6. Le parti développe l’analyse, l’examen et l’explication des faits récents contemporains afin de confirmer ces thèses; il exclut tout travail doctrinal qui tendrait à formuler de nouvelles théories et poserait en principe que les faits ne peuvent être expliqués par notre théorie fondamentale.

7. Le parti, même peu nombreux et peu lié à la masse du prolétariat, s’il garde toujours jalousement la priorité aux tâches théoriques, refuse absolument d’être considéré comme un regroupement de penseurs ou de simples savants à la recherche de nouvelles vérités, ayant abandonné les vérités d’hier, jugées insuffisantes: il interdit la liberté personnelle d’élaboration ou d’élucubration de nouveaux schémas d’explication du monde social contemporain; il interdit la liberté individuelle d’analyse, de critique et de perspective, même aux plus instruits et mieux formés de ses militants, et il défend l’intégrité d’une théorie qui n’est pas le fruit d’une foi aveugle, mais le résultat de la science de classe prolétarienne, élaborée par des siècles, non de pensées individuelles, mais de la force des faits matériels, reflétés dans la conscience historique d’une classe révolutionnaire et cristallisée dans son parti.

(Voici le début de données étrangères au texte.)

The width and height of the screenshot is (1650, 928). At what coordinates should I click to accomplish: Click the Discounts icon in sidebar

8.  Bien que peu nombreux, le parti ne cesse pas l’activité de prosélytisme et de propagande de ses principes sous toutes les formes orales et écrites, même si ses réunions sont pauvres en participants et sa presse d’une diffusion limitée, en considérant celle-ci comme son activité principale dans la période actuelle.

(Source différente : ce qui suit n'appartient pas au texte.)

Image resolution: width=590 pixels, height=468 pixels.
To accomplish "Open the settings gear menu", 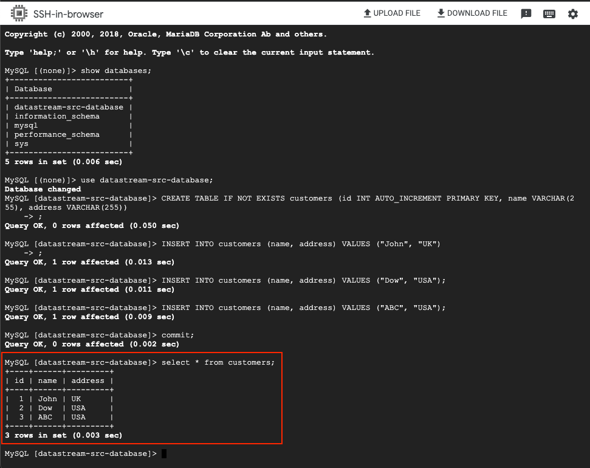I will [x=572, y=14].
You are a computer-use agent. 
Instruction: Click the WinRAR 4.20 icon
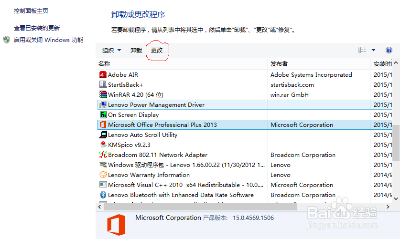(x=103, y=94)
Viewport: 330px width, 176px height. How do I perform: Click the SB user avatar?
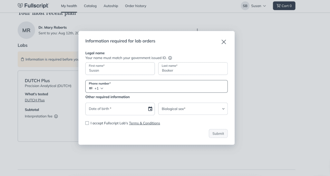pyautogui.click(x=245, y=6)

9. Par la force des choses et non par la décision des hommes, le travail de pénétration dans les grandes masses est limité à un petit secteur de l’activité générale, même si le parti cherche à pénétrer dans toutes les failles, sachant fort bien que la reprise n’aura lieu que lorsque ce secteur se sera énormément accru au point de devenir dominant.

10. Le parti exclut absolument qu’on puisse chercher une accélération de ce processus qui découle, outre des causes sociales profondes, du travail patient de prosélytisme et de propagande avec les moyens réduits, à l’aide de manoeuvres, d’expédients, d’astuces en direction des groupes, cadres et hiérarchies qui, usurpant les appellations socialistes, communistes, ouvrières, dominent aujourd’hui les masses. Ces méthodes accélèrent la désagrégation de l’Internationale communiste comme théorie, organisation et force historique agissante; c’est à tort qu’elles sont invoquées par le mouvement «trotskyste» de la  IVe Internationale. Le parti s’abstient de lancer des invitations; lettres ouvertes et mots d’ordre pour des comités, fronts et alliances avec d’autres mouvements et organisations politiques, quels qu’ils soient.

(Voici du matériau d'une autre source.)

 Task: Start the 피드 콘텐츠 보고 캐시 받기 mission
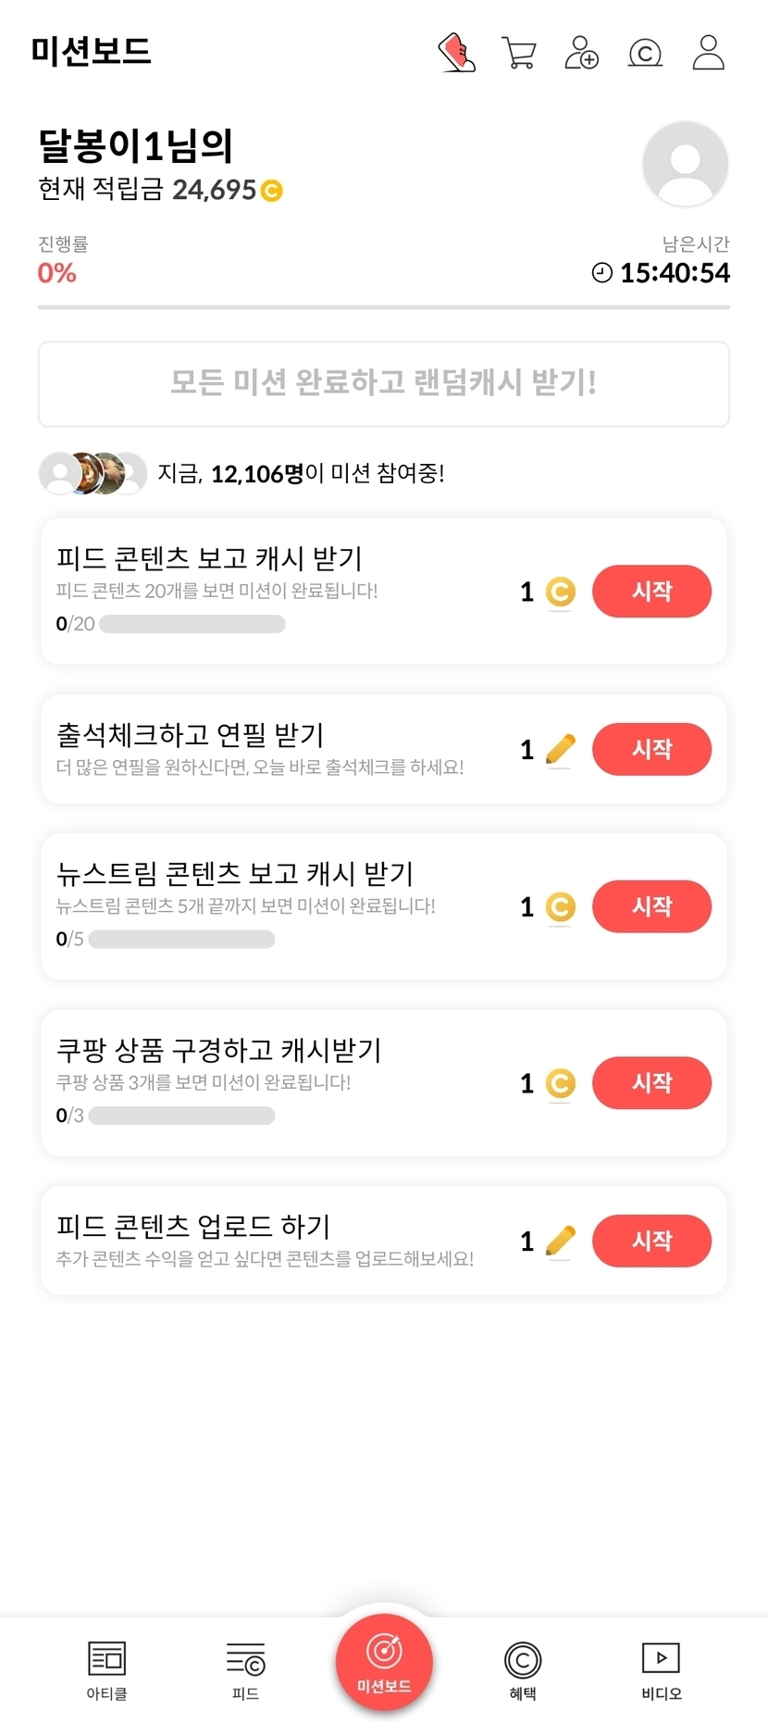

11. Ferme dans sa conviction que la phase de reprise ne pourra que coïncider avec la réapparition d’un associationnisme économique syndical des masses, le parti, tout en reconnaissant qu’un travail syndical n’est aujourd’hui possible que de manière sporadique, n’y renonce jamais; dès que le rapport numérique concret entre ses membres, ses sympathisants et les adhérents d’une organisation syndicale devient appréciable, et tant que cette organisation n’a pas exclu la dernière possibilité virtuelle et statutaire d’activité autonome classiste, le parti tentera de la pénétrer et d’en conquérir la direction.

12.  Jusqu’à de nouvelles situations où il faudra établir avant tout que le type d’Etat capitaliste a pris ouvertement la forme dictatoriale que le marxisme lui a découvert dès l’origine, et où les organismes représentatifs parlementaires auront été supprimés, le parti, étant donné les rapports actuels de force, se désintéresse des élections démocratiques de tout type et ne mène pas son activité sur ce terrain.

13. Convaincu que les générations révolutionnaires se succèdent rapidement et que le culte des hommes est l’aspect le plus dangereux de l’opportunisme, étant donné que le passage, par épuisement, de vieux chefs à l’ennemi et aux tendances conformistes est un fait naturel confirmé par de rares exceptions, le parti donne la plus grande attention aux jeunes, et fait les plus grands efforts pour les recruter et les préparer à l’activité politique de demain, éloignée au maximum de tout arrivisme et de tout apologie des personnes.